## start
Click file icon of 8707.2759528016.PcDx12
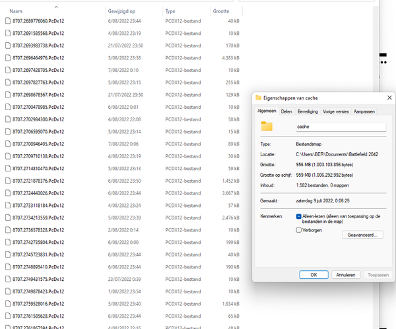The image size is (396, 329). pyautogui.click(x=7, y=303)
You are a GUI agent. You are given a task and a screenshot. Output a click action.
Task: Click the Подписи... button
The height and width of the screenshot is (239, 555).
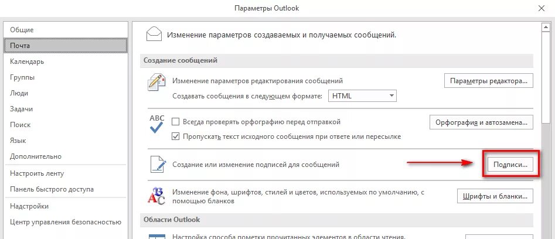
## end
WORK TO BE COMPLETED -
Write out all the lines above again, changing every "screenshot" to "screen capture" and keeping everything else the same. Omit the pictures from your answer.

OUTPUT BELOW -
Click file icon of 8707.2759528016.PcDx12
The image size is (396, 329). pyautogui.click(x=7, y=303)
You are a GUI agent. You are given a task and a screen capture. Output a click action.
Task: Click the Подписи... button
The height and width of the screen capture is (239, 555).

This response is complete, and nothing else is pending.